LIST OF TASKS —
**a)** In the patch cover letter below, which commit introduced the behavior that causes the latency?
**b)** In the rows after the patch cover letter, turn the stretch from the line containing "Pick the word year next to 1cpu" through the line containing "(x=341, y=98)" into a JSON list of strings with one string per line, leaving out blank lines.

[PATCH v6 0/3] sched: Restructure task_mm_cid_work for predictability

Gabriele Monaco posted 3 patches 10 months, 1 week ago
There is a newer version of this series
include/linux/mm_types.h                      |  23 +-
include/linux/sched.h                         |   1 -
kernel/sched/core.c                           |  66 +-----
kernel/sched/sched.h                          |  32 ++-
tools/testing/selftests/rseq/.gitignore       |   1 +
tools/testing/selftests/rseq/Makefile         |   2 +-
.../selftests/rseq/mm_cid_compaction_test.c   | 200 ++++++++++++++++++
7 files changed, 246 insertions(+), 79 deletions(-)
create mode 100644 tools/testing/selftests/rseq/mm_cid_compaction_test.c
[PATCH v6 0/3] sched: Restructure task_mm_cid_work for predictability
Posted by Gabriele Monaco 10 months, 1 week ago
This patchset moves the task_mm_cid_work to a preemptible and migratable
context. This reduces the impact of this task to the scheduling latency
of real time tasks.
The change makes the recurrence of the task a bit more predictable.
We also add optimisation and fixes to make sure the task_mm_cid_work
works as intended.

The behaviour causing latency was introduced in commit 223baf9d17f2
("sched: Fix performance regression introduced by mm_cid") which
introduced a task work tied to the scheduler tick.
That approach presents two possible issues:
* the task work runs before returning to user and causes, in fact, a
  scheduling latency (with order of magnitude significant in PREEMPT_RT)
* periodic tasks with short runtime are less likely to run during the
  tick, hence they might not run the task work at all

Patch 1 allows the mm_cids to be actually compacted when a process
reduces its number of threads, which was not the case since the same
mm_cids were reused to improve cache locality, more details in [4].

Patch 2 contains the main changes, removing the task_work on the
scheduler tick and using a delayed_work instead.

MATERIAL SHOWN —

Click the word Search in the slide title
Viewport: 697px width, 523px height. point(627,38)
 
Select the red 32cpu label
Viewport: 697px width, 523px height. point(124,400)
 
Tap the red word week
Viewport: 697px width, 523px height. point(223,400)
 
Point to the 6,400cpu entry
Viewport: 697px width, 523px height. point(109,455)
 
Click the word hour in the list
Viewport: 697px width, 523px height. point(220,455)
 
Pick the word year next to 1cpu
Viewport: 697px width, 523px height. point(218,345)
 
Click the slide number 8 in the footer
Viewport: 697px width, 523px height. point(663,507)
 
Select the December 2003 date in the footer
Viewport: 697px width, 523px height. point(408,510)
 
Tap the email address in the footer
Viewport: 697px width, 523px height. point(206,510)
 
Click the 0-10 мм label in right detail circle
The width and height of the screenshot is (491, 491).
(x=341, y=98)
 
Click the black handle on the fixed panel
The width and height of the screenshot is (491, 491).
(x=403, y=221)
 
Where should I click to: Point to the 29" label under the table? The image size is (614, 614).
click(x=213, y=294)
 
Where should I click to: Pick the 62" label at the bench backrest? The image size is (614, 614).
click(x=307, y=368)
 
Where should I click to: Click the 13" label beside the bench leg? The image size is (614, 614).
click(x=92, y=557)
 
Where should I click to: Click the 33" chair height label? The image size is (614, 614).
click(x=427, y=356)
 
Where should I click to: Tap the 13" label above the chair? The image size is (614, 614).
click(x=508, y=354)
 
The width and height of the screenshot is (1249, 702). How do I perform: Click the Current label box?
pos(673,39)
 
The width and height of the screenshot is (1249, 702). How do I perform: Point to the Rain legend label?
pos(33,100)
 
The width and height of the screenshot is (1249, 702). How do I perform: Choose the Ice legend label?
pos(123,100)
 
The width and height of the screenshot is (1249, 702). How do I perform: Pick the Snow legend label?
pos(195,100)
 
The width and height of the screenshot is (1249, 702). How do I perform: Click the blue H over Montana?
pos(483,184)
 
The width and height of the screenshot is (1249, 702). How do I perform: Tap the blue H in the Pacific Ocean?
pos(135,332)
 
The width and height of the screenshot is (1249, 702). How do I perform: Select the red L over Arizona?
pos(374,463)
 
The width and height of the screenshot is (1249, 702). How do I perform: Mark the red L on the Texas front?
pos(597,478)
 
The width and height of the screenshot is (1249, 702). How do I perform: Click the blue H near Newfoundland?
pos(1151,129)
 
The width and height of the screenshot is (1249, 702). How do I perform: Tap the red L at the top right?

SOLUTIONS PER TASK —
**a)** Commit 223baf9d17f2 ("sched: Fix performance regression introduced by mm_cid").

**b)**
[
  "Pick the word year next to 1cpu",
  "Viewport: 697px width, 523px height. point(218,345)",
  "Click the slide number 8 in the footer",
  "Viewport: 697px width, 523px height. point(663,507)",
  "Select the December 2003 date in the footer",
  "Viewport: 697px width, 523px height. point(408,510)",
  "Tap the email address in the footer",
  "Viewport: 697px width, 523px height. point(206,510)",
  "Click the 0-10 мм label in right detail circle",
  "The width and height of the screenshot is (491, 491).",
  "(x=341, y=98)"
]